More Condiment Recipes
- Quick Pickled Red Onions
- Basil Spinach Pesto
- Colombian Aji (Ají Colombiano)
- Zippy and Bright Cilantro Sauce
Making this Garlic Butter recipe? Be sure to leave a comment with a star ⭐️⭐️⭐️⭐️⭐️ review on your experience! Have a question? Leave a comment below and I’ll get back to you as quickly as I can!
PrintFull Recipe
Make-Ahead Homemade Garlic Butter
- Prep Time: 00:10
- Total Time: 10 minutes
- Yield: 2-½ cups 1x
- Category: Condiment
Description
Learn how to make Garlic Butter, made from butter, garlic, herbs, and parmesan, perfect for enriching dinners and side dishes with minimal effort. This tutorial shows you how to make a big batch to have on hand whenever needed.
Ingredients
- ⅓ cup roasted garlic cloves (see notes) (about 1 medium head roasted)
- 2 cups unsalted butter, softened
- 2 teaspoons garlic powder
- 1 teaspoon coarse kosher salt (see note)
- ⅓ cup loosely packed parsley
- 1 cup parmesan cheese
Instructions
- Add the roasted garlic, parsley, parmesan cheese, garlic butter and salt to a food processor.
- Pulse until it is coarsely chopped.
- Add the butter and pulse, scraping down the sides of the bowl as needed until the butter is combined with the garlic mixture.
- Store in small portions in an air-tight container in the freezer for up to 6 months, or the refrigerator for 2 weeks.
Notes
Use garlic butter to make a quick pasta sauce, add a knob or two on top of grilled or roasted meat, stir it into rice or other grains, or top off baked potatoes. It’s also perfect for sautéing vegetables and spreading on bread for delicious garlic bread. Try it on sandwiches, mix it into mashed potatoes, or use it as a finishing touch for steamed vegetables. The options are endless.
This recipe makes a large batch of garlic butter using four sticks of butter, intended to be portioned and frozen for later use. You can halve or quarter the recipe if needed. To store, wrap all the garlic butter in parchment paper, form a log, and freeze it to cut pieces as needed.
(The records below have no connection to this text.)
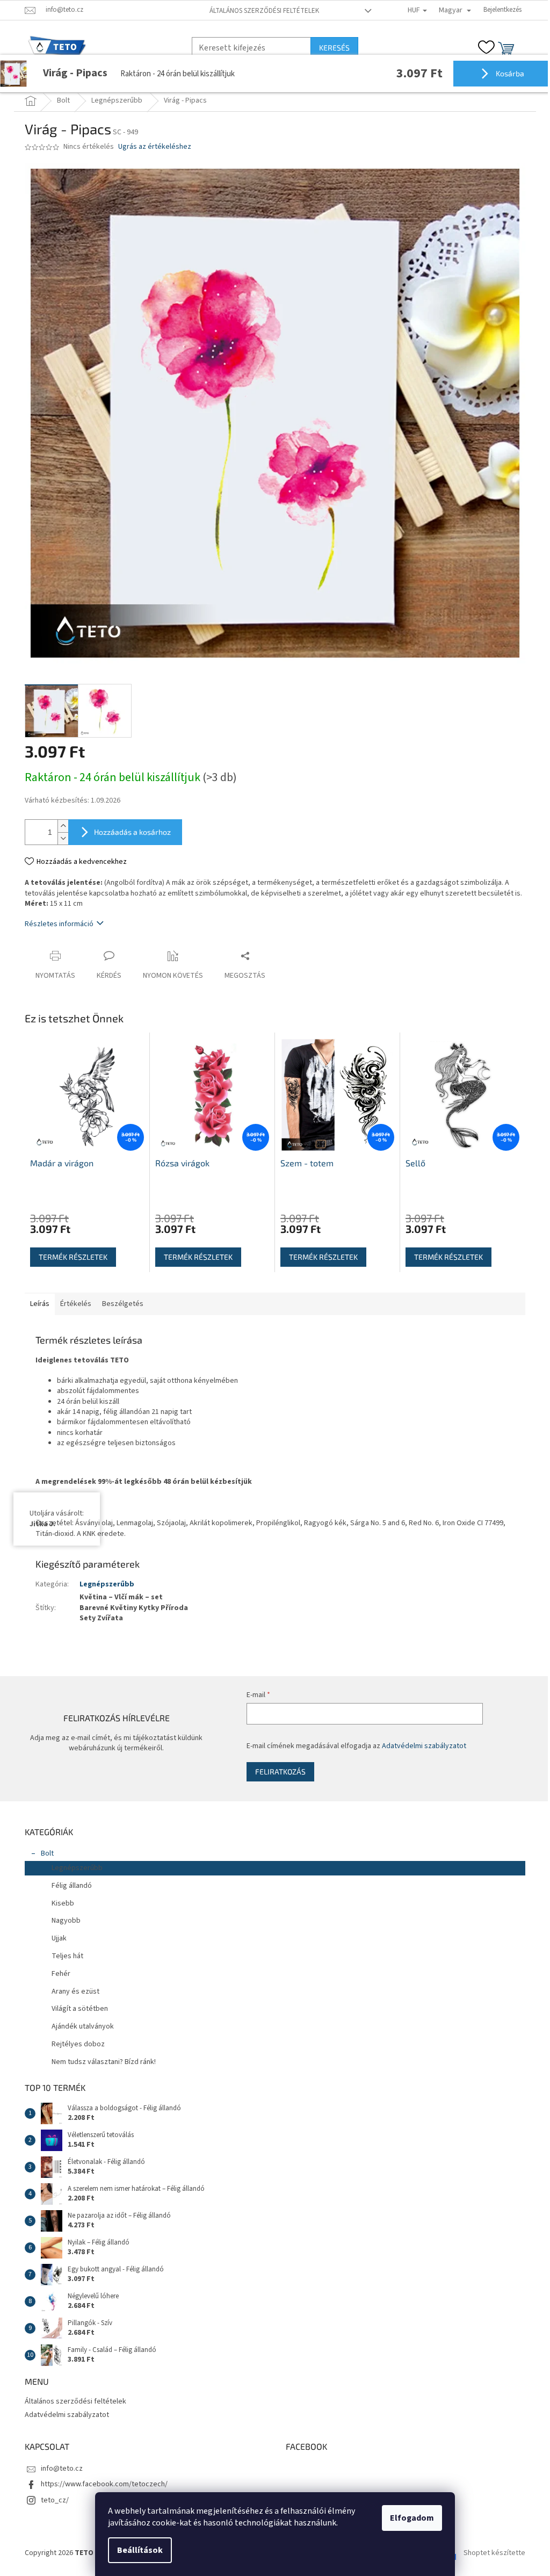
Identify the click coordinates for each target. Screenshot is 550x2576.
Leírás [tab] (36, 1303)
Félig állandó (68, 1885)
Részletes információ (55, 924)
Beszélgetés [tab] (119, 1303)
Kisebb (59, 1903)
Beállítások (136, 2550)
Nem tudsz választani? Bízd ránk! (100, 2062)
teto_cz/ (51, 2500)
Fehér (57, 1973)
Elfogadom (408, 2518)
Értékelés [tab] (72, 1303)
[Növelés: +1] (59, 826)
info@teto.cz (58, 2468)
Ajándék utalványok (79, 2026)
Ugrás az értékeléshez (150, 147)
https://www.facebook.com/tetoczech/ (100, 2484)
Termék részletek (69, 1256)
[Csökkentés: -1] (59, 838)
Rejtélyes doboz (74, 2044)
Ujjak (55, 1938)
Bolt (43, 1853)
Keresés (330, 47)
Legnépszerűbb (103, 1584)
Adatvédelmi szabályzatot (418, 1746)
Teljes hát (63, 1956)
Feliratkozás (274, 1771)
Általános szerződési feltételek (260, 11)
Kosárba (501, 73)
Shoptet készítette (491, 2553)
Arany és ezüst (72, 1991)
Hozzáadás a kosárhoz (128, 831)
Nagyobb (62, 1920)
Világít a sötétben (76, 2008)
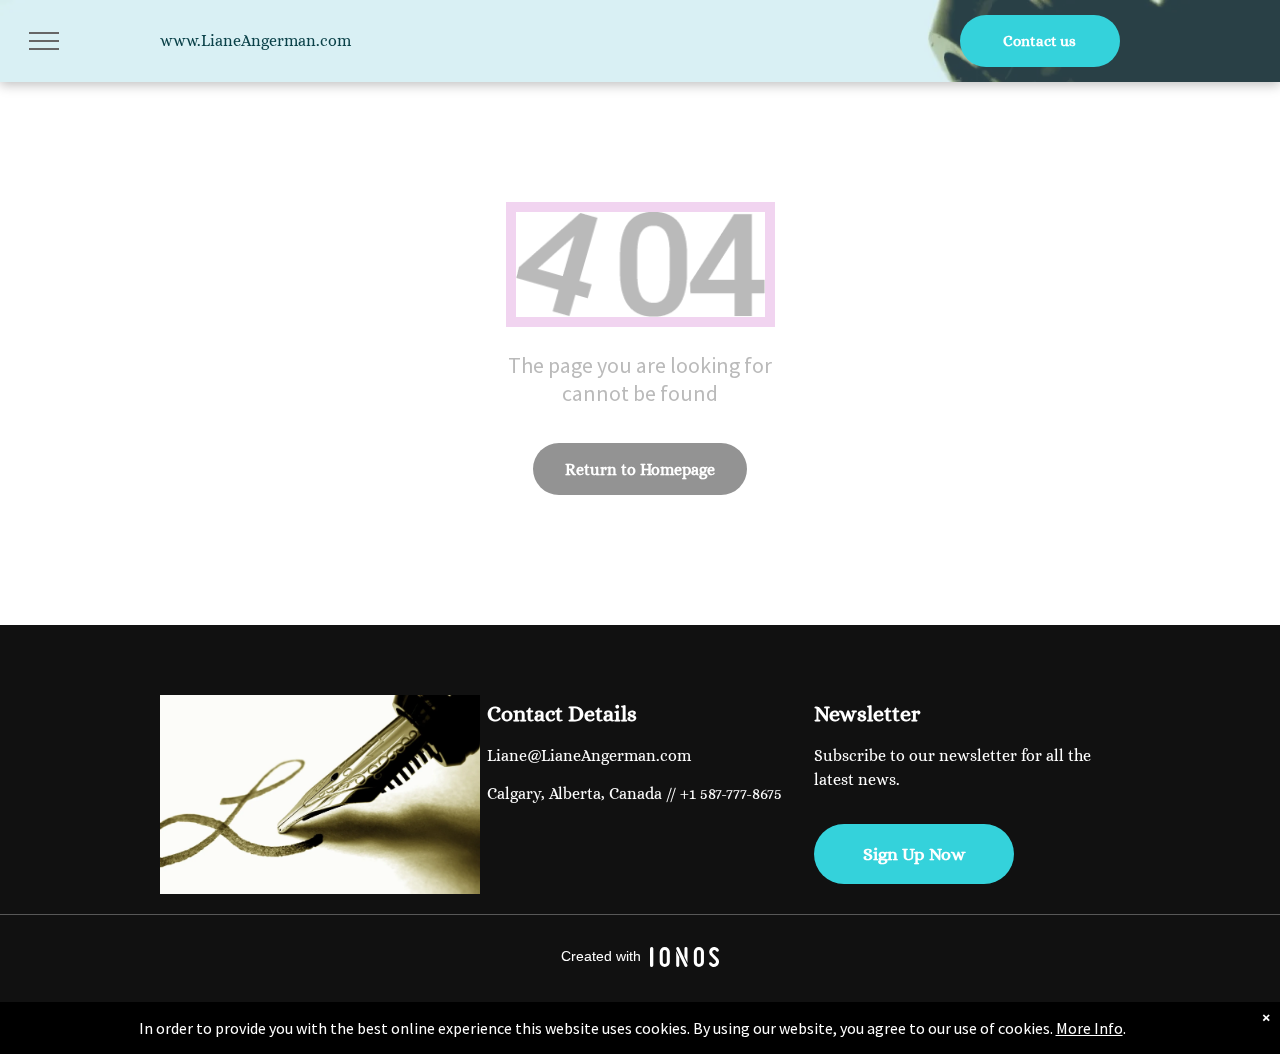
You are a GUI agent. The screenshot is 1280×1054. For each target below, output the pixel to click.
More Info (1089, 1028)
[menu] (44, 41)
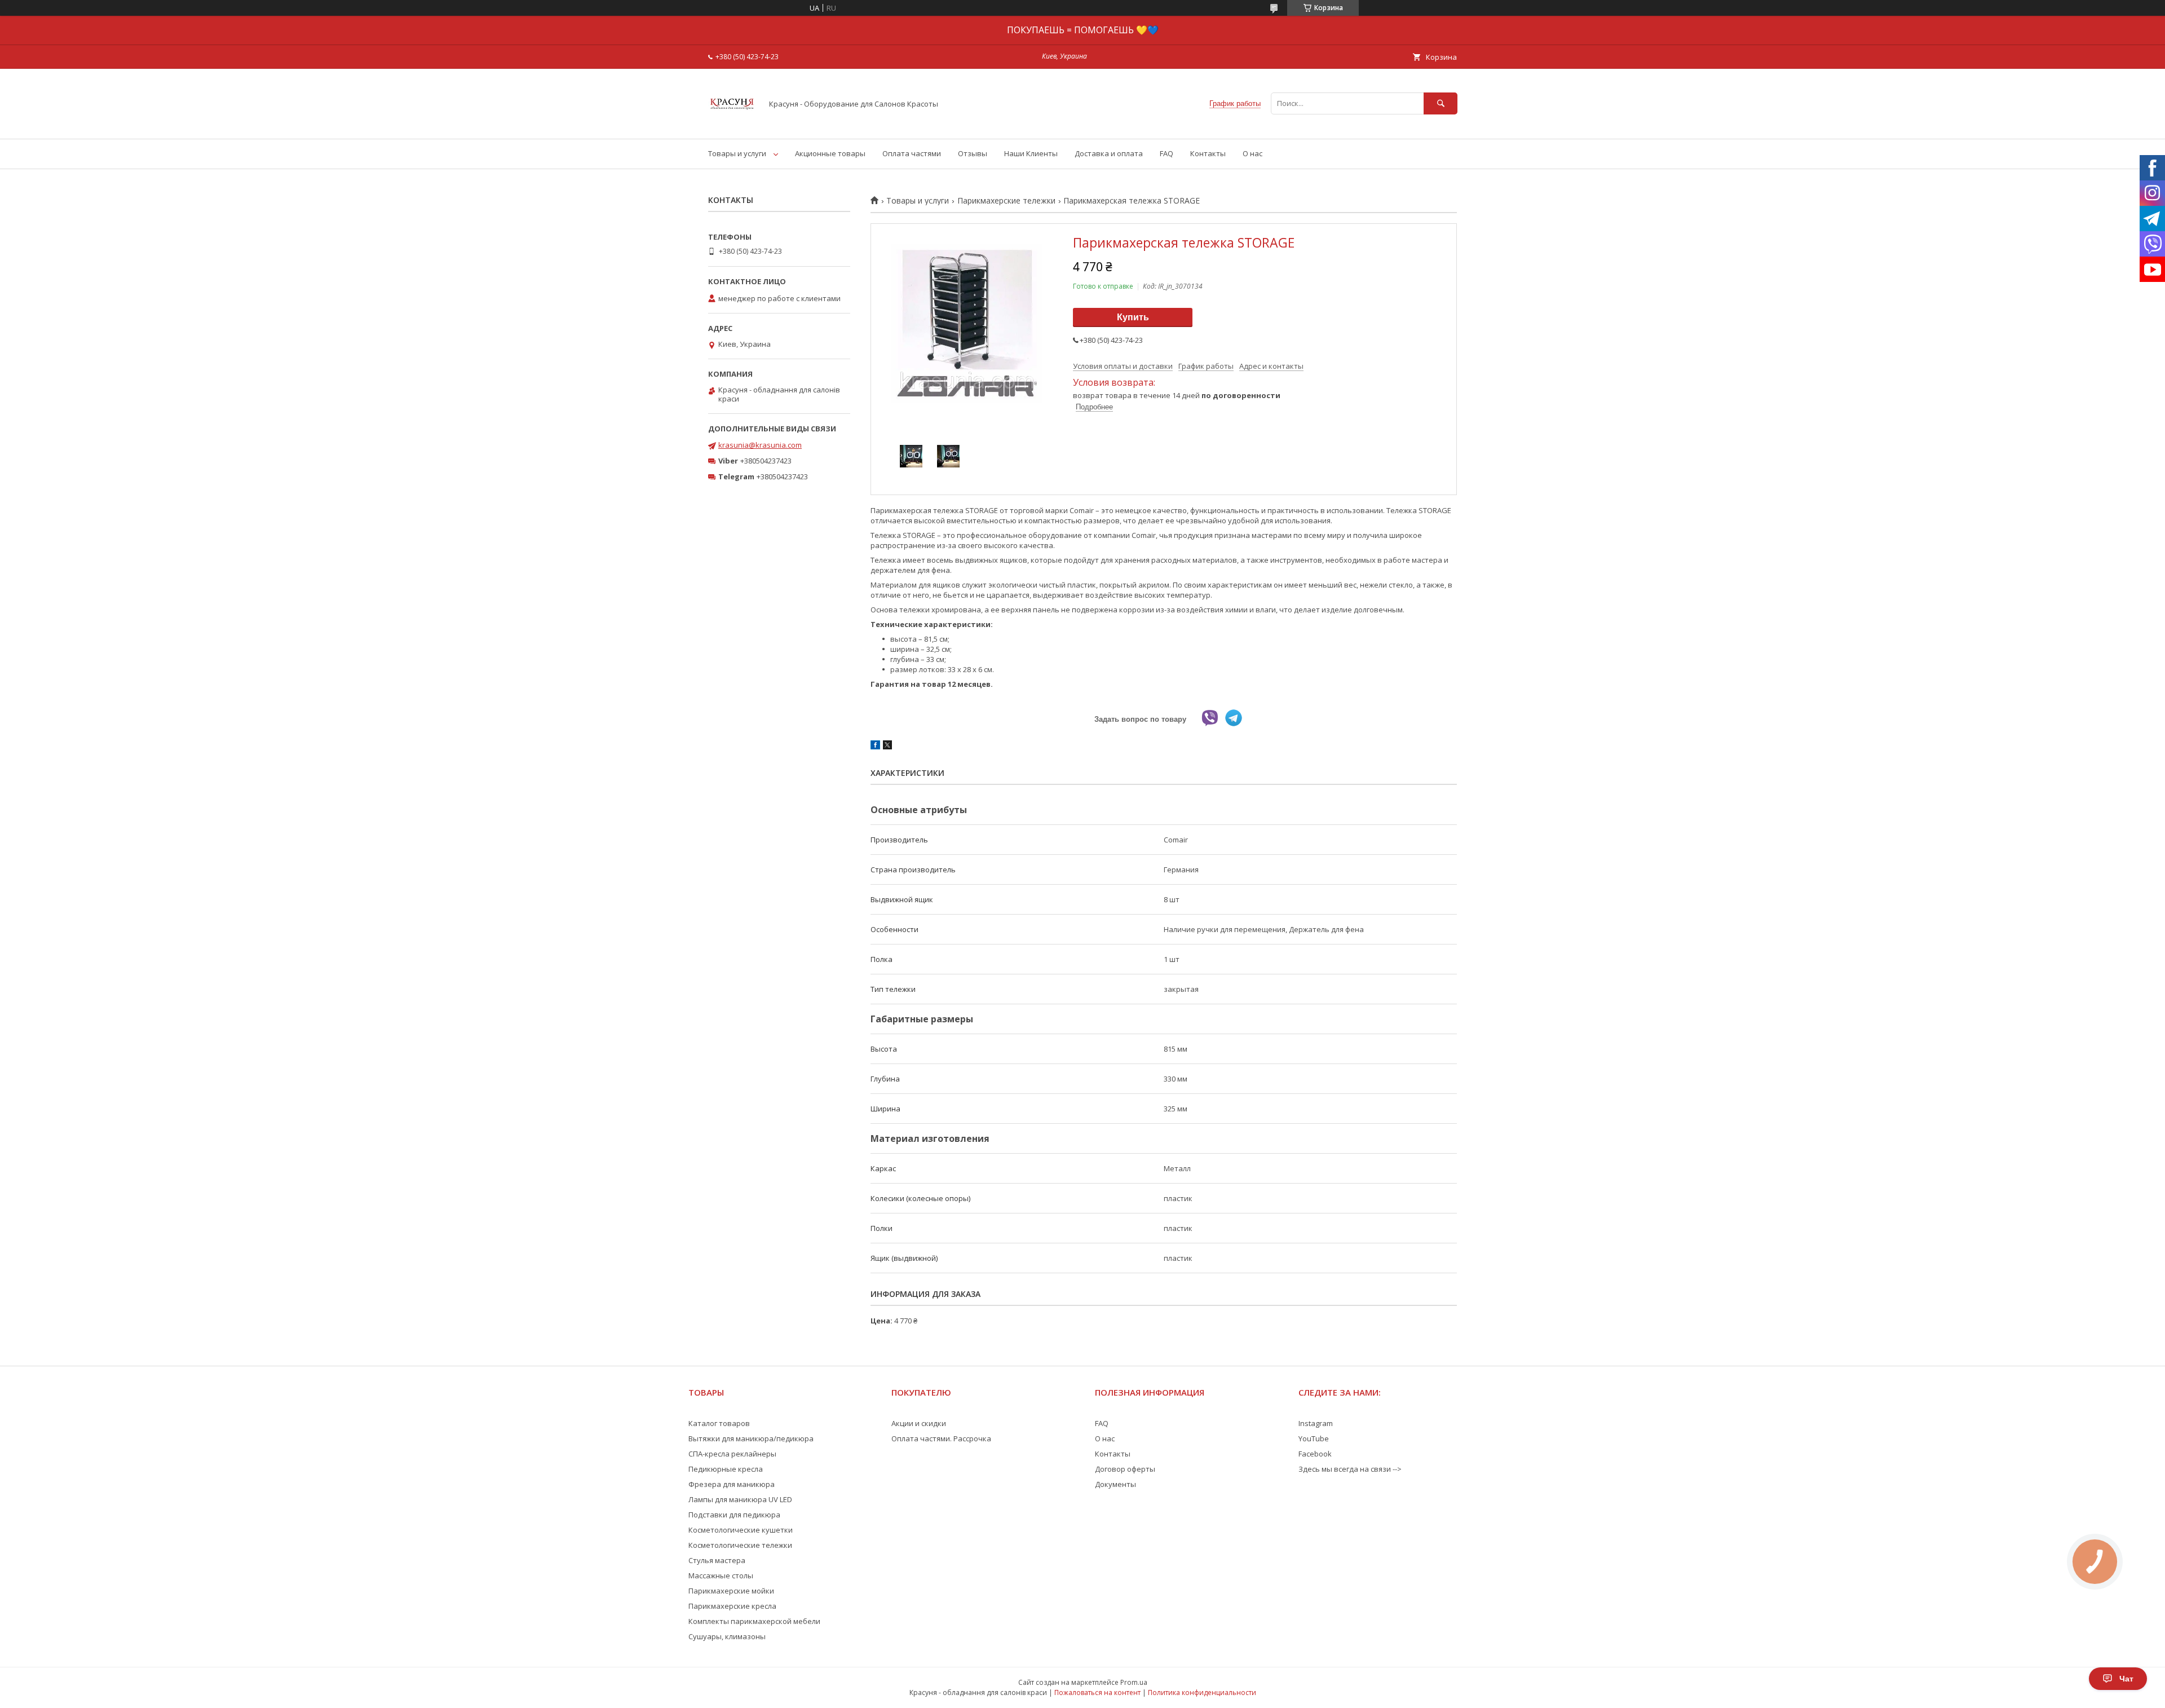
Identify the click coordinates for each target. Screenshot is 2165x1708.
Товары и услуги (737, 153)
Alternatively, divide the butter into smaller portions, wrap each in parchment paper, and freeze. Another option is to freeze individual portions and place them in a plastic bag for long-term storage, or fill individual jars or containers and freeze them.
Customize the add-ins by changing up the herbs, omitting or changing the type of cheese, or adding other spices or flavors such as lemon or orange zest.
This recipe was tested using Diamond Crystal coarse kosher salt. If you use Morton's kosher salt or fine salt, decrease the volume by half. If you are not using cheese you may need to add a bit more salt.
Roasted garlic can also be purchased premade in the deli section. To make roasted garlic: cut off the top of a garlic bulb to expose the cloves, drizzle with olive oil, wrap in foil, and bake at 400°F for 30-40 minutes until the cloves are soft and golden brown. Squeeze the roasted garlic out of the cloves and us as instructed.